Examples of research fields where chinchillas have been used, or are currently being used, are listeriosis, gastrointestinal disease, Chagas disease, Yersinia-caused disease (plague), and Pseudomonas-caused disease. The auditory system of the chinchillas has also been researched extensively.
Chinchillas as pets
Just like many other rodents, chinchillas are kept as pets.
Domesticated chinchillas are believed to hail from the Long-tailed Chinchilla (C. lanigera). Compared to C. chinchilla, the Long-tailed Chinchilla has a longer tail, bigger ears and a thinner body.
Chinchillas have many adaptations to handling cold, but are not good at coping with heat, which must be taken into consideration when they are held in captivity. It is recommended to not expose them to temperatures above 70 °F (21 °C), although they can typically handle somewhat higher temperatures than this for short periods of time.
The teeth of a chinchilla grows perpetually, so the pet must be given ample opportunity to chew and wear its teeth down just like it would in the wild.
Wild chinchillas clean themselves by taking dust baths, and pet chinchillas should therefore be provided with suitable dust for this purpose. Fine pumice dust tend to work out well. They do not like to bath in water, and the fur should not be cleaned using soap or shampoo. If a chinchilla gets wet, or is kept in an overly moist environment, fungus can start growing in the fur and skin infections can develop. As a chinchilla owner, it is recommended to read up about the natural environment of the chinchilla and try to mimic it in captivity.
The chinchillas are named after the Chincha people. In Quechan languages, chincha (or chinchay) means ocelot.

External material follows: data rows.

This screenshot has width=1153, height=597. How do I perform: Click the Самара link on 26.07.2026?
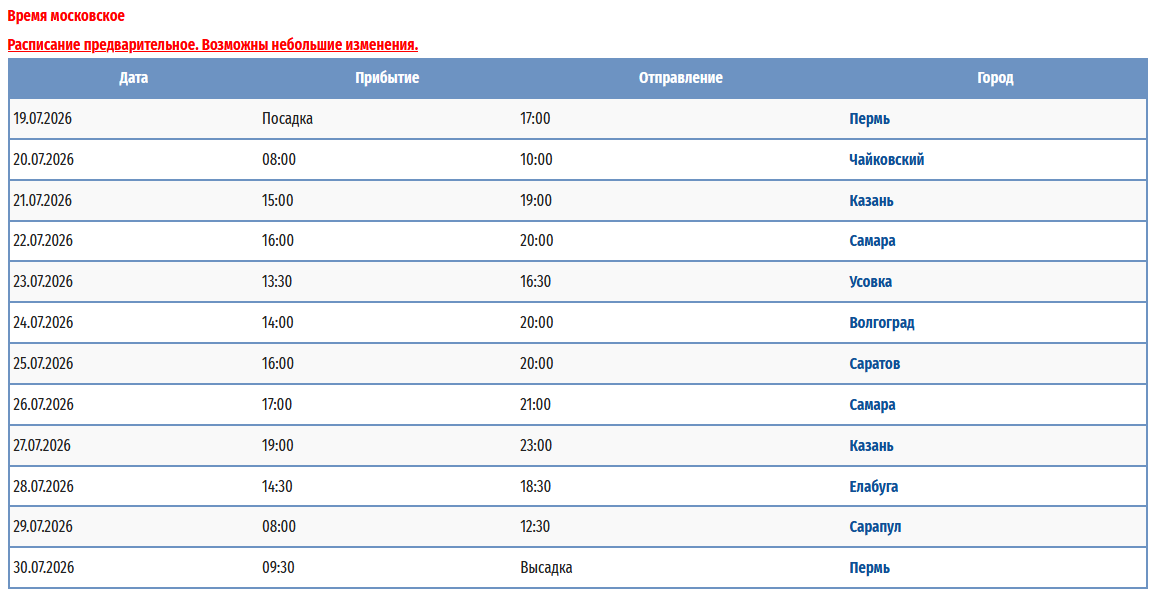(872, 405)
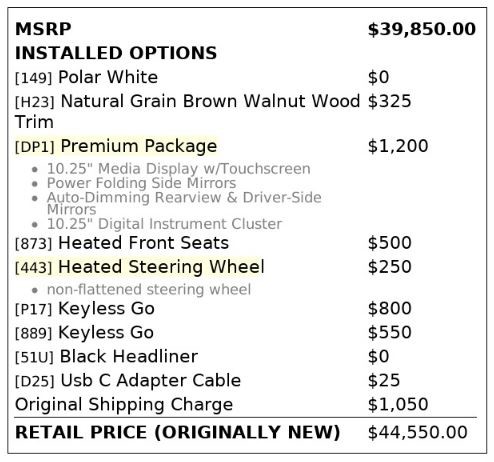Click the [P17] Keyless Go entry
Viewport: 494px width, 462px height.
(x=85, y=308)
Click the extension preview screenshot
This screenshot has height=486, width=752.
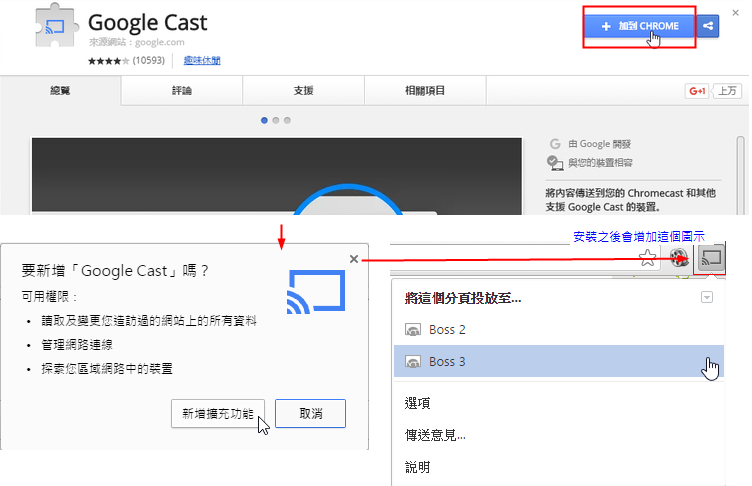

When the first Europeans arrived to this region, the Chincas lived near the Pacific Ocean, in what we today know as southwest Peru. The Chincha Kingdom reached its apex in 900 AD – 1450 AD. Around 1480, it became a part of the Inca Empire.
After the Spanish conquest of Peru in the 1530s, the Chinchas were hit hard by disease, violence and political chaos. Demographers have estimated a 99 percent decline in population in the first 85 years of Spanish rule.
The Chincha Islands, the Chincha province and the city Chincha Alta are all named after the Chinchas.